Dépendance aux recettes pétrolières et gazières

Les propos de Vladimir Kolychev sont une très rare reconnaissance par un officiel que l’âge d’or des recettes provenant de l’énergie est peut-être en train de se terminer et que cela aura un sérieux impact sur l’économie russe qui est celle d’un pays pétrolier. Au début de l’année, quand l’économie mondiale s’est subitement arrêtée avec la pandémie, la Russie et l’Arabie Saoudite s’étaient même lancées dans une guerre des prix suicidaire sur le pétrole pour préserver à tout prix leurs parts de marché et leurs recettes. Devant l’effondrement des cours et après une intervention américaine, les deux principaux exportateurs de pétrole mondiaux avaient tout de même fini par s’entendre pour limiter la production et stabiliser les cours. Mais cela illustre la dépendance saoudienne comme russe aux recettes pétrolières.

En octobre, Vladimir Poutine avait expliqué que la demande venant d’Asie allait soutenir les exportations d’énergie russes dans les prochaines décennies. Le ministre russe de l’économie,Maxim Reshetnikov, estimait encore en mars que la consommation de pétrole atteindrait son pic dans le monde autour de 2045. Rien n’est moins sûr et plusieurs grands groupes pétroliers commencent à considérer que le fameux «peak oil» pourrait bien avoir été atteint l’an dernier.

Coup d’arrêt momentané ou changement profond?

C’est notamment le cas de BP qui en septembre a officiellement estimé que la consommation de carburants fossiles allait baisser dans les prochaines années pour la première fois de l’histoire du fait à la fois des politiques en faveur des énergies renouvelables, de l’électrification massive des usages et des effets durables de la pandémie sur l’économie mondiale. Ces prévisions justifient la stratégie de BP qui consiste à vendre ces actifs pétroliers et basculer massivement vers la production d’électricité renouvelable.

Autre évolution majeure, les deux premières économies mondiales prennent le chemin de la transition énergétique. La Chine s’est engagée officiellement devant l’Assemblée générale des Nations Unies à parvenir à la neutralité carbone d’ici 2060 et les Etats-Unis vont changer radicalement de politique énergétique avec l’élection à la présidence de Joe Biden qui entend réduire le poids des énergies fossiles.

Données fournies:
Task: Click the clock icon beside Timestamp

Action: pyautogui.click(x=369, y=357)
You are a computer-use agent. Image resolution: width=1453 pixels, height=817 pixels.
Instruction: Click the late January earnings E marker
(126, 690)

Énoncé de l'exercice:
Restituez fidèlement le passage sur la dépendance de la Russie aux recettes pétrolières, en commençant par « En octobre, Vladimir » et en terminant par « atteint l’an dernier. ». Les lignes fournies ne sont d'aucune utilité pour cet exercice.

Résultat attendu:
En octobre, Vladimir Poutine avait expliqué que la demande venant d’Asie allait soutenir les exportations d’énergie russes dans les prochaines décennies. Le ministre russe de l’économie,Maxim Reshetnikov, estimait encore en mars que la consommation de pétrole atteindrait son pic dans le monde autour de 2045. Rien n’est moins sûr et plusieurs grands groupes pétroliers commencent à considérer que le fameux «peak oil» pourrait bien avoir été atteint l’an dernier.